Pixel coordinate grounding data
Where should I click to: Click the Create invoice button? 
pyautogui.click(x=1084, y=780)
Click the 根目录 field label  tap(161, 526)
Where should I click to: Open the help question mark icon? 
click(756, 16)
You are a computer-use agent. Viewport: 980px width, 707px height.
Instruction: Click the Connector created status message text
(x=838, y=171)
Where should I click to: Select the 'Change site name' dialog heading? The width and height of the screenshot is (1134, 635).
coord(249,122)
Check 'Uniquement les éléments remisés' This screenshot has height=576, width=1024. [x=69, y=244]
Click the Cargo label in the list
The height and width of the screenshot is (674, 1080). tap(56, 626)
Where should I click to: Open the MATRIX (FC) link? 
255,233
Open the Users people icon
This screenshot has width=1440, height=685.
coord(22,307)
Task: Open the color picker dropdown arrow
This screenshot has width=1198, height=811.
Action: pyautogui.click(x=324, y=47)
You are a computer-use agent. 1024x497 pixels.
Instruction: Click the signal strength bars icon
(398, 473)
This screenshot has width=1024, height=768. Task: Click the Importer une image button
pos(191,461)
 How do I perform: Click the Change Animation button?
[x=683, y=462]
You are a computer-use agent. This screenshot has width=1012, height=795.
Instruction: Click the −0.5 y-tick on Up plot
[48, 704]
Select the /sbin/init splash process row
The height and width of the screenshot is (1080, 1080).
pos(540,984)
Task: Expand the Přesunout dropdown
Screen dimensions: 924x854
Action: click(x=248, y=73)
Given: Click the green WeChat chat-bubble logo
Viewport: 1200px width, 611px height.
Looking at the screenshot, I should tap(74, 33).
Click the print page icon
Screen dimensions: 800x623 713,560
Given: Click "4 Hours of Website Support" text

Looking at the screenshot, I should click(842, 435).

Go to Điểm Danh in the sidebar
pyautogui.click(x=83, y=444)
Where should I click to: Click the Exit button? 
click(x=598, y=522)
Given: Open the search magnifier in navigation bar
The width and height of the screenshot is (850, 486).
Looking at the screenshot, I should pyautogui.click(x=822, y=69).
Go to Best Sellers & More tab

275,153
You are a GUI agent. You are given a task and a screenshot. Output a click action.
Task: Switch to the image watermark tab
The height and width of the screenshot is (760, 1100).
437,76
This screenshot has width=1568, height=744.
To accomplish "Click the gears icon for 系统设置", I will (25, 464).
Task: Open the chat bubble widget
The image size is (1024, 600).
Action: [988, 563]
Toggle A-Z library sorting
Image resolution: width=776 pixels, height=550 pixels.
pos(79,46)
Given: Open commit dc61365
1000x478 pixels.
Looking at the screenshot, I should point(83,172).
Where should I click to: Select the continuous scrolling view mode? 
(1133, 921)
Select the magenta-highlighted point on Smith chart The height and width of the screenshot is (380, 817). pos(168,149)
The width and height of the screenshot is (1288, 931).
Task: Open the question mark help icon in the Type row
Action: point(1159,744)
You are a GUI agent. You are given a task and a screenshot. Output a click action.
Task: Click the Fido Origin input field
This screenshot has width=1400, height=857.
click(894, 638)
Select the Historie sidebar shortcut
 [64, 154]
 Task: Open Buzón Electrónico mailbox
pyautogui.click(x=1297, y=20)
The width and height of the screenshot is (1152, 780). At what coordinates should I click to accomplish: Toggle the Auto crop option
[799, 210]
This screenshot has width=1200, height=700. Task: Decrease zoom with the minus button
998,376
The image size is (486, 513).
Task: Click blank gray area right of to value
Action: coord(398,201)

**AIM OF THE TASK**
Search the data for "computer". Copy every matching line.

**ANSWER SPACE**
You are a computer-use agent. Viewport: 980px width, 707px height.
You are a computer-use agent. 1024x497 pixels.
You are a computer-use agent. This screenshot has width=1012, height=795.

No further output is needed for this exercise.